Co ciekawe, Barry Sawchuk nie jest zbytnio przejęty swoim odkryciem i, jak przekazał redakcji CBC, „zajmuje się rolnictwem, a nie statkami kosmicznymi”. Wedle doniesień mężczyzna planuje sprzedać spalony fragment rakiety, a część z pozyskanych w ten sposób środków ma zamiar przekazać na budowę lodowiska hokejowe w swojej rodzinnej miejscowości.
Warto przy tym zauważyć, że w związku z coraz powszechniej odbywającymi się lotami kosmicznymi, na Ziemię trafia coraz więcej kosmicznych śmieci. W ubiegłym miesiącu informowaliśmy o tym, że metalowy obiekt trafił w dom na Florydzie, przebijając przy tym dach i dwa piętra.
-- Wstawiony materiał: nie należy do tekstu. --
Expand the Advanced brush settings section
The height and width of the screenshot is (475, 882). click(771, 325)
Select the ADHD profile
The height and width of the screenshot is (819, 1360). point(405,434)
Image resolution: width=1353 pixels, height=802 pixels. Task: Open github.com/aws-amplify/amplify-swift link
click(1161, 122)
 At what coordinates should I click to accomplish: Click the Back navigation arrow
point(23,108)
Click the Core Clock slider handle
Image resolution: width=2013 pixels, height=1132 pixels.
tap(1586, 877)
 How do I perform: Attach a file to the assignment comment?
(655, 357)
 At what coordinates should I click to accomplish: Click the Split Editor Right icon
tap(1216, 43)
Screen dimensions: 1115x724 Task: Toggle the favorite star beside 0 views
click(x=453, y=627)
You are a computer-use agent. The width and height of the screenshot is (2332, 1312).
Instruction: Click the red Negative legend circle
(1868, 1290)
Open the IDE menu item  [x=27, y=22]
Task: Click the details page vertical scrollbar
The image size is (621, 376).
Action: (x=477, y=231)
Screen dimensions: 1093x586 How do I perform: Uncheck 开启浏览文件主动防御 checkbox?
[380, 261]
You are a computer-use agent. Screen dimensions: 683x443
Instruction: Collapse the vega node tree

Zatrzymał się dopiero w piwnicy, nieomal trafiając przy tym jednego z domowników. Kosmiczny odpad został zabrany przez NASA i poddany analizie mającej na celu ustalić źródło jego pochodzenia.
Czytaj dalej
-
Condemned: Criminal Origins zniknęło ze sklepów. Klimatyczny horror dostanie remaster?
-
Znany aktor z Grand Theft Auto 5 jest za tym, by GTA...
-
Silent Hill 2 ponownie sklasyfikowany przez ESRB. Wkrótce premiera na Xboksach...
-
Dyrektor artystyczny Deus Eksa ostro o remasterze. „Co do cholery? To nie powinno...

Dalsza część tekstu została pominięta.